Por exemplo, na infância, até os 5 anos, espera-se que os bebês e crianças consigam:
Habilidades sociais:
- Mostrar objetos para um(a) cuidador(a) por volta de 1 ano
- Apontar para objetos por volta de 1 ano de idade
- Começa a brincar de faz de conta por volta do 1 ano e 6 meses (por exemplo, fingir que está dando comida a uma boneca ou falando ao telefone de brinquedo)
- Participar de brincadeiras paralelas (brincar perto de outras crianças, mas não junto) por volta de 2 anos
- Esperar sua vez em uma brincadeira por volta dos 2 anos e 9 meses
- Dividir brinquedos ou objetos com outras pessoas, sem que alguém precise pedir, aos 3 anos de idade
- Usar a imaginação de forma mais elaborada nas brincadeiras por volta dos 3 anos de idade (como criar histórias com personagens inventados, mundos imaginários ou situações mais complexas durante o brincar)
- Ter um(a) amigo(a) preferido(a) por volta dos 4 anos.
Se você estiver observando que alguma criança próxima à você, de até 5 anos, pode estar com dificuldades em alguns desses aspectos, você pode ajudar.
Cada pessoa tem seu ritmo e sua forma de aprender, no entanto, é importante perceber se há dificuldades no aprendizado e se elas estão atrapalhando o dia a dia da criança, para que seja possível buscar ajuda e apoio.
Todo mundo pode aprender.
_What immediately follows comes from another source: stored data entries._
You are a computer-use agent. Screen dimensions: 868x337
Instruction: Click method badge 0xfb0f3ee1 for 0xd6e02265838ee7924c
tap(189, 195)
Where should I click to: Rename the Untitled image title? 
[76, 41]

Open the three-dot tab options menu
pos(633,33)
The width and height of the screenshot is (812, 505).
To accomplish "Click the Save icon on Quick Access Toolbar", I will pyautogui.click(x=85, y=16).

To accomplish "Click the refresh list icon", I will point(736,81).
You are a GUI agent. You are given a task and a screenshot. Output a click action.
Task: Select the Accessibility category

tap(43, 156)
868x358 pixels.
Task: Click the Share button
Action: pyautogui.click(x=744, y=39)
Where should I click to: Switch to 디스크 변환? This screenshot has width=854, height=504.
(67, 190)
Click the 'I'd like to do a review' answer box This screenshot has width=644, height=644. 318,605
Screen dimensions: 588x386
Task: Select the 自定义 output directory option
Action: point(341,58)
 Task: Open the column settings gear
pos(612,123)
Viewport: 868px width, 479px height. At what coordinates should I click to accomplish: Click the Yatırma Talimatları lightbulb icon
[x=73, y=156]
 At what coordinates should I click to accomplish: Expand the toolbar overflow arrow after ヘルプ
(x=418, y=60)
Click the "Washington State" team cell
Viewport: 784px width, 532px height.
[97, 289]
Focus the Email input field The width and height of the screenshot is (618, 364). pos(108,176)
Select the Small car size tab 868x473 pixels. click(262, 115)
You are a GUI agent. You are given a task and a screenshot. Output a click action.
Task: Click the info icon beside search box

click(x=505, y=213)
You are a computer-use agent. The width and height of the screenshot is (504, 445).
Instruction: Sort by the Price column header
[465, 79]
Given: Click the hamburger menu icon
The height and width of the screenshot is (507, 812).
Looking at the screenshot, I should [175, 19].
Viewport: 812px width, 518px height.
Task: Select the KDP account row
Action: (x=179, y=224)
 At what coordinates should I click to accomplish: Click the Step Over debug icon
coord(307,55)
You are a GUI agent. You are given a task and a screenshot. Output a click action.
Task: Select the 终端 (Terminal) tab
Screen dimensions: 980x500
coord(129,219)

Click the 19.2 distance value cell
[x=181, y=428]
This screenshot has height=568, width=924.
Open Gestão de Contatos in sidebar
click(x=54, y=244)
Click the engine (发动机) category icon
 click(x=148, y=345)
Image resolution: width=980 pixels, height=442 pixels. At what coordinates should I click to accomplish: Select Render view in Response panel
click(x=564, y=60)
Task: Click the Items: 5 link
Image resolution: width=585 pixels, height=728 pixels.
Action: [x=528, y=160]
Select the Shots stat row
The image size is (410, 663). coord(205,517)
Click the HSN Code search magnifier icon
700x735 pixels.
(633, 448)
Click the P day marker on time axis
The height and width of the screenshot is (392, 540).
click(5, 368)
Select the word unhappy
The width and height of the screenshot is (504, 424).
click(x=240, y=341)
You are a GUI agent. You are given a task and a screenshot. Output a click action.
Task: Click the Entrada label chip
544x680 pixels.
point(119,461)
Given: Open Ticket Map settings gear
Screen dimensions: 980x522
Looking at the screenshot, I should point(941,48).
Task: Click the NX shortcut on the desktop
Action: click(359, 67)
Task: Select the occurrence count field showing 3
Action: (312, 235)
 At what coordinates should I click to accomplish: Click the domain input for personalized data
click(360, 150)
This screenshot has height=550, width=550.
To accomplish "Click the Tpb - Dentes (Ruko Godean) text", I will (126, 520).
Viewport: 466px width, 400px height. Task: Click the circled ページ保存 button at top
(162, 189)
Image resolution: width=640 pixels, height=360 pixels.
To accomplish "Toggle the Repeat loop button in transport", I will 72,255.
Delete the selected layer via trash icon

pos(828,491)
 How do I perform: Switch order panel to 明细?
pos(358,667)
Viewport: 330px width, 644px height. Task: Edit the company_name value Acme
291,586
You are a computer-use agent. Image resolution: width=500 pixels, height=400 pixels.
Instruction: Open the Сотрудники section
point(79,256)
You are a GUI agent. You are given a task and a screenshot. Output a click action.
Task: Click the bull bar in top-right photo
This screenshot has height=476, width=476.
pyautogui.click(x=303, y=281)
Às vezes, só precisa de jeitos diferentes para que esse aprendizado seja legal e divertido!
Quando devo me preocupar?
Cada pessoa aprende no seu tempo e de jeito diferentes, mas existem alguns sinais que mostram que alguém precisa de ajuda extra para aprender a se desenvolver bem.
Geralmente, é preocupante quando a criança tem dificuldades para atingir marcos como se mover, andar, falar ou se comportar conforme o esperado.
Por exemplo:
- Uma criança pode demorar mais que as outras para sentar, ficar de pé, andar ou correr.
- Outra pode ter dificuldade para se comunicar ou se comportar bem com outras pessoas.
- Uma criança pode não demonstrar interesse em brincar com outras crianças, ou interagir de formas incomuns, como bater ou jogar brinquedos.
- Ou pode até mesmo perder habilidades que já tinha adquirido.
Mas atenção: existem diversos fatores que podem causar preocupações com o desenvolvimento de crianças, ok?
Por exemplo:
- Problemas de visão ou audição
- Transtorno do espectro do autismo, dificuldades de aprendizagem ou deficiência intelectual
- Condições médicas (genéticas, congênitas, infecções)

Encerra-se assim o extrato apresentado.